Meet Mark Bryan Boadi
Mark can help you get rid of your trash.
And make it beautiful…So beautiful you might want it back!
Mark woke up one day and he had had enough. His neighbourhood was so littered that drains were beginning to clog when it rained. His solution to this problem is not only simple and fun but also effective. Recycling. Mark brings plastic bottles to life, creating an energy source or decorative material through bottles he picks on the streets or receives from friends.
Mark started a social enterprise, Team Governors International (TGI) in 2015 after realising the power of a proactive approach to problem-solving instead of constantly looking to outside forces for help. Mark believes that, “there is an underlying conception whereby we always think that somehow we need to wait for the government to do stuff. You can witness a passive expectancy in the community towards issues that we could potentially deal with by ourselves. As a social enterprise, our role in driving change is to equip the people with the skills to act and innovate.”
The Project: “We helped a number of households save energy during the day and use it at night, while providing natural sun-based illumination through a refraction system.

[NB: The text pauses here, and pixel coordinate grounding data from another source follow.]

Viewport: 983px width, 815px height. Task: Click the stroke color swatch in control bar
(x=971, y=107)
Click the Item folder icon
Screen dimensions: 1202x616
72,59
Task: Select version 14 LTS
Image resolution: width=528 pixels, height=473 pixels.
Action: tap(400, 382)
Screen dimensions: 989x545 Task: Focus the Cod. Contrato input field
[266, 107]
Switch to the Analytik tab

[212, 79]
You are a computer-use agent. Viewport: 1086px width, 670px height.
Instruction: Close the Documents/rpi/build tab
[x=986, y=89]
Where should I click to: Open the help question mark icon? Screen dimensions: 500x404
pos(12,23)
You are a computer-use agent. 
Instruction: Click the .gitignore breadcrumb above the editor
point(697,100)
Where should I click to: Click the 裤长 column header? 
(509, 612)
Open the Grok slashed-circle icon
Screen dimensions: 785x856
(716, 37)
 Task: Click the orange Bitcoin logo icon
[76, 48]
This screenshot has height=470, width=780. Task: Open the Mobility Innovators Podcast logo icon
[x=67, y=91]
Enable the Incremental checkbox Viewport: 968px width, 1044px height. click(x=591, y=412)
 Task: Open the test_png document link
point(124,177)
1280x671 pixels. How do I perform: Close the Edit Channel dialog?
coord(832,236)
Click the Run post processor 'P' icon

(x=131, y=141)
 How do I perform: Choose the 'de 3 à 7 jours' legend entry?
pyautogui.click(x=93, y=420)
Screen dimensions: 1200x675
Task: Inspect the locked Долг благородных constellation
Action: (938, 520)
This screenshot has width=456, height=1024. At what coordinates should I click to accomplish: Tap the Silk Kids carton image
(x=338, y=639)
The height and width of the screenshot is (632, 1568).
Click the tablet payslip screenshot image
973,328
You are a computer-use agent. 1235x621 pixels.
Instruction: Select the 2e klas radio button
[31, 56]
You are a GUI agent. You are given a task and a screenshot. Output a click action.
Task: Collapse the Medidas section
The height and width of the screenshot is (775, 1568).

It’s quite a simple process. We cut rooftops and insert bottles filled with water halfway in and halfway out. Through the water, the sunlight outside is refracted inside the room, and, for instance, permits children to study and the adults to work. So long as there’s daylight outside, houses are illuminated 360° inside.” The team has have already installed two dozen bottles around the Osu area in Accra, Ghana and looks forward to partnerships that will increase impact into the greater Accra area.
TGI is also creating vertical hanging gardens using recycled bottles. TGI makes use of the bottles by transplanting flowers or sowing new seeds and hanging them creatively with string. The team’s gardening creations recently attracted the attention of schools and restaurants across the city of Accra. “It’s a micro project that won’t solve the problem but will help us carve a path to a more socially-aware Accra,” Mark explains.